> **The problem**: Put the lines of the rows into a numbered list, from the line containing "This screenshot has" through the end of the rows, both included. Skip any blank lines.

Text and element pointing rows
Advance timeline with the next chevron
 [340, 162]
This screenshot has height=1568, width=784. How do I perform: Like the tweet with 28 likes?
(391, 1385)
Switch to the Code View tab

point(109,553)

> **Response to this exercise**:
1. This screenshot has height=1568, width=784. How do I perform: Like the tweet with 28 likes?
2. (391, 1385)
3. Switch to the Code View tab
4. point(109,553)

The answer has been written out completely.